Saturday, October 28, 2017

Lincoln-Sudbury Delivers Statement in Opening Round Matchup Against Reading


By Brendan C. Hall (@BHallESPN)

SUDBURY – Just how impressive is Lincoln-Sudbury’s run of offensive wizardry this fall?

Head coach Tom Lopez has seen just about everything in his four decades at the helm of the Warriors’ program. Asked for historical perspective on the frequency with which his team has been scoring this season, after the Warriors shut out Reading at Myers Field in an MIAA Division 2 North quarterfinal, he took reporters a long ways down memory lane, all the way back to the days preceding even the Reagan Administration.

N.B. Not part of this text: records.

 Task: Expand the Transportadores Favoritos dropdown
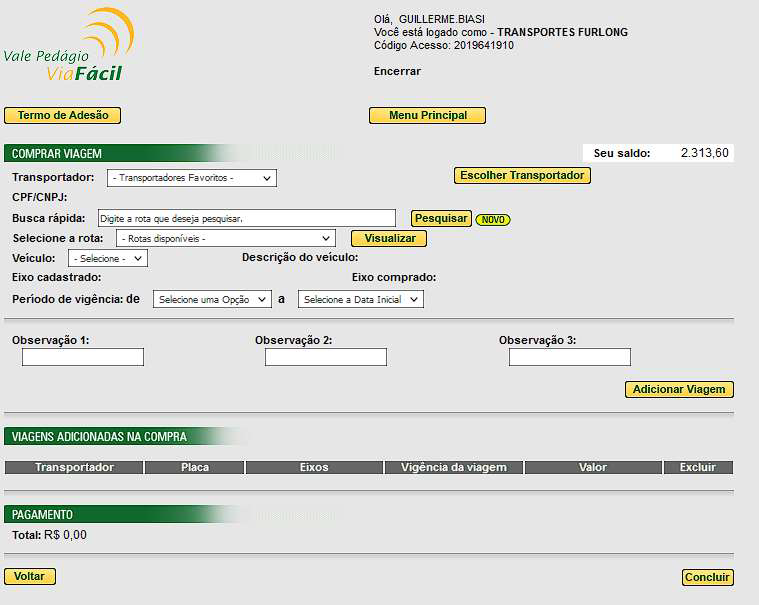tap(191, 178)

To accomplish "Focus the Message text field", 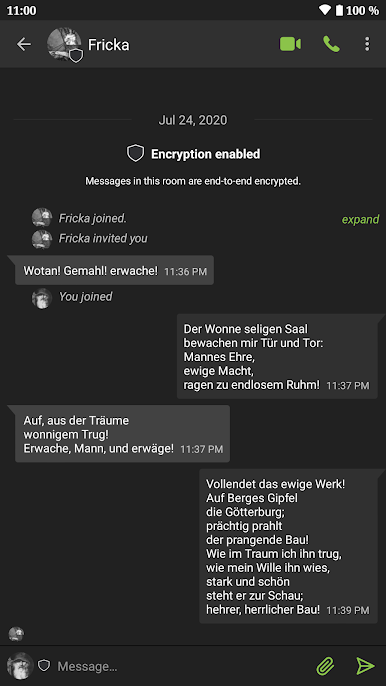I will click(182, 666).
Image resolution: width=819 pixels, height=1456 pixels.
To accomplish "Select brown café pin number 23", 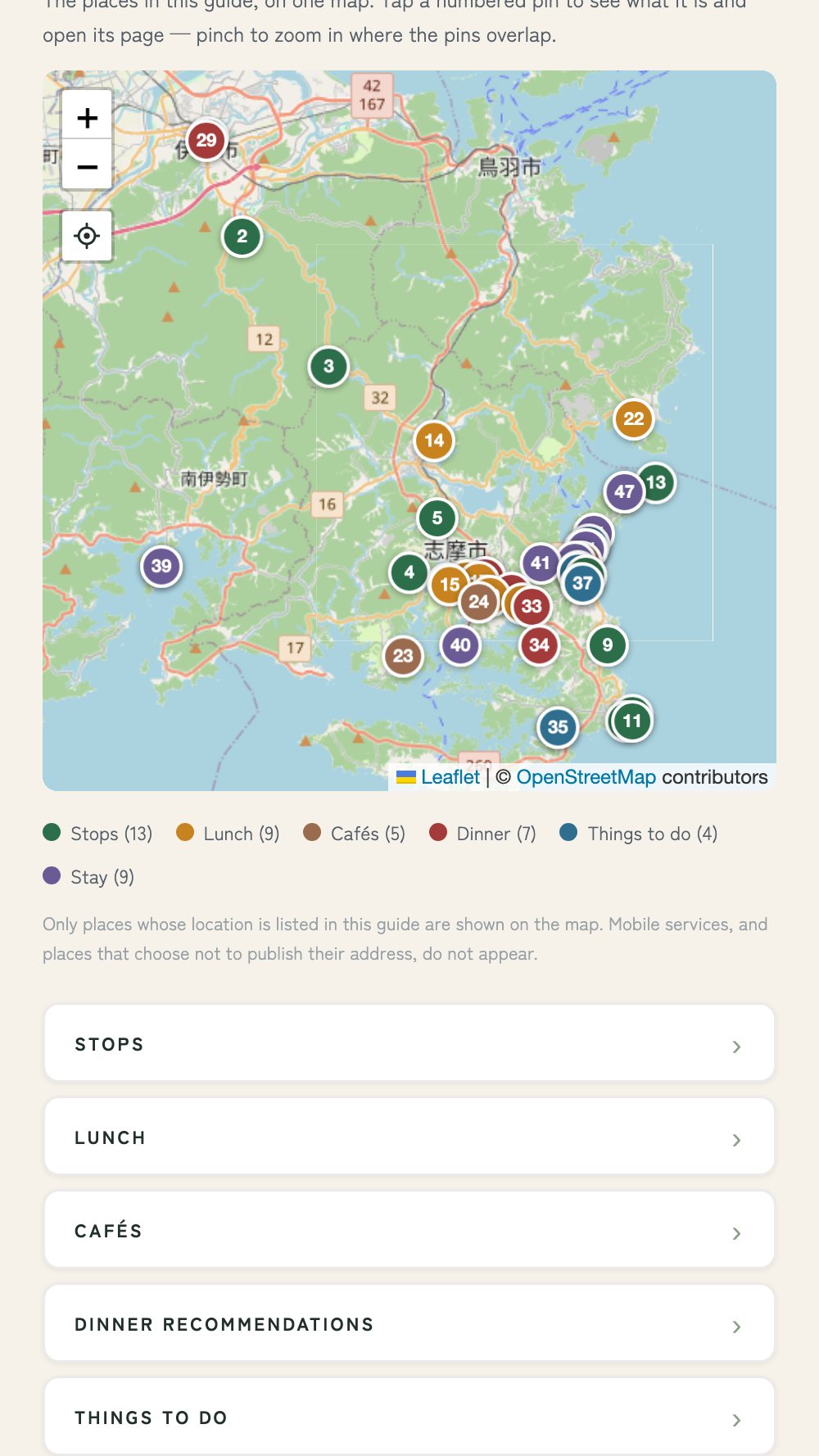I will coord(403,656).
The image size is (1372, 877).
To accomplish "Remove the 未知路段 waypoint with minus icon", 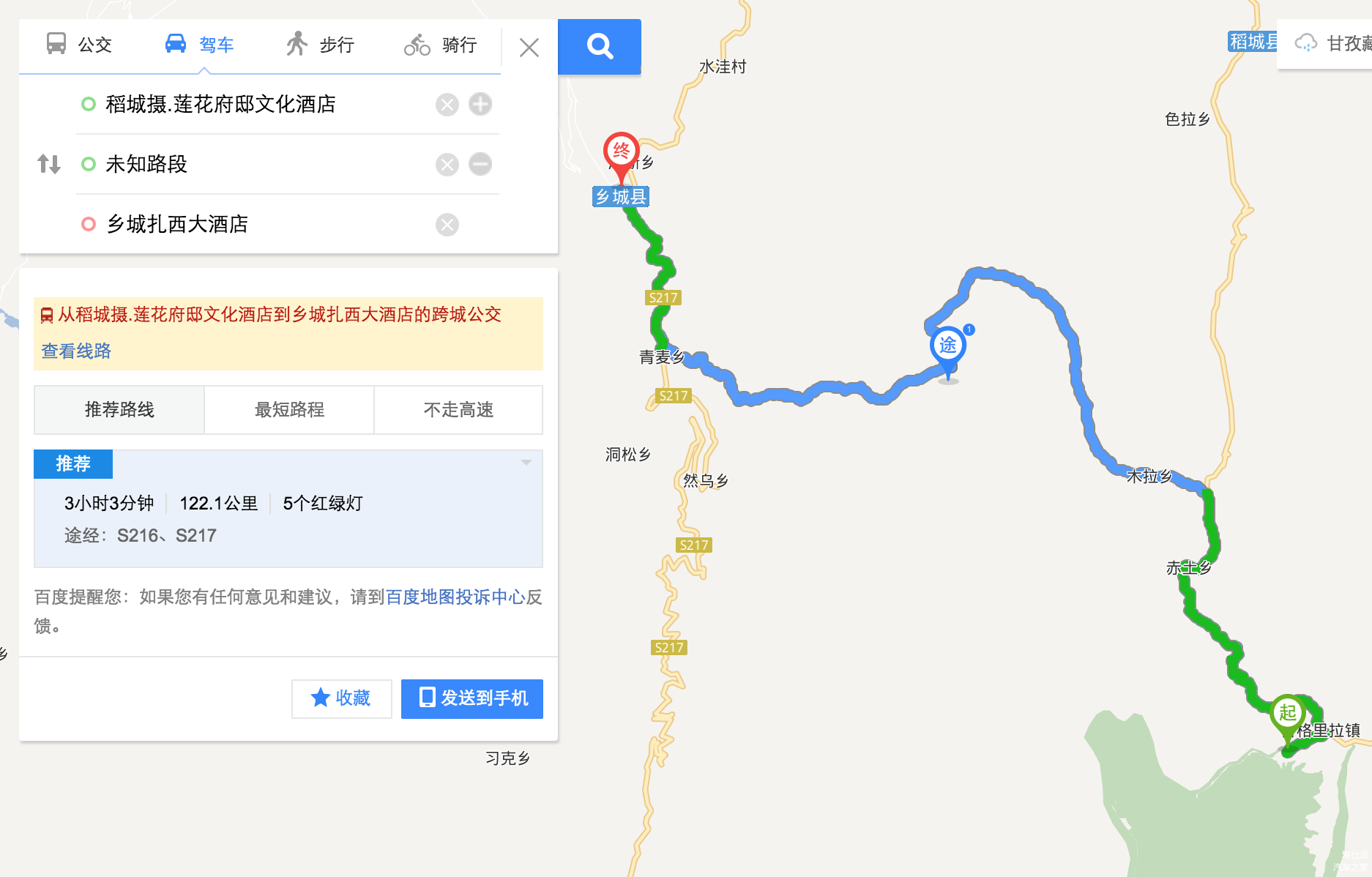I will point(480,164).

“My second year coaching, in 1979, we scored 69 points for the year, OK?” Lopez said with a twang of emphasis. “We have some very talented kids on offense. We have three pretty good running backs and a pretty good offensive line. So I think if we take care of business we can score points. It’s not the coaching. I scored 69 points that year [1979], and we scored 77 last week.”

The Warriors (8-0) came into Friday’s contest having outscored opponents 328-16 – including a 77-38 win over Cambridge last week in their final game of the regular season, to earn themselves the No. 1 seed and home field advantage for the sectional. And in a rematch of last year’s D2 North final on this very same field, a 21-0 Reading win to punch a ticket to Gillette Stadium, L-S exacted revenge with authority.

L-S held the Rockets (3-5) to just 42 yards of offense in the first half, while totaling 253 itself, finishing all four of its drives with a touchdown from a different ball-carrier to take a 28-0 advantage at the break.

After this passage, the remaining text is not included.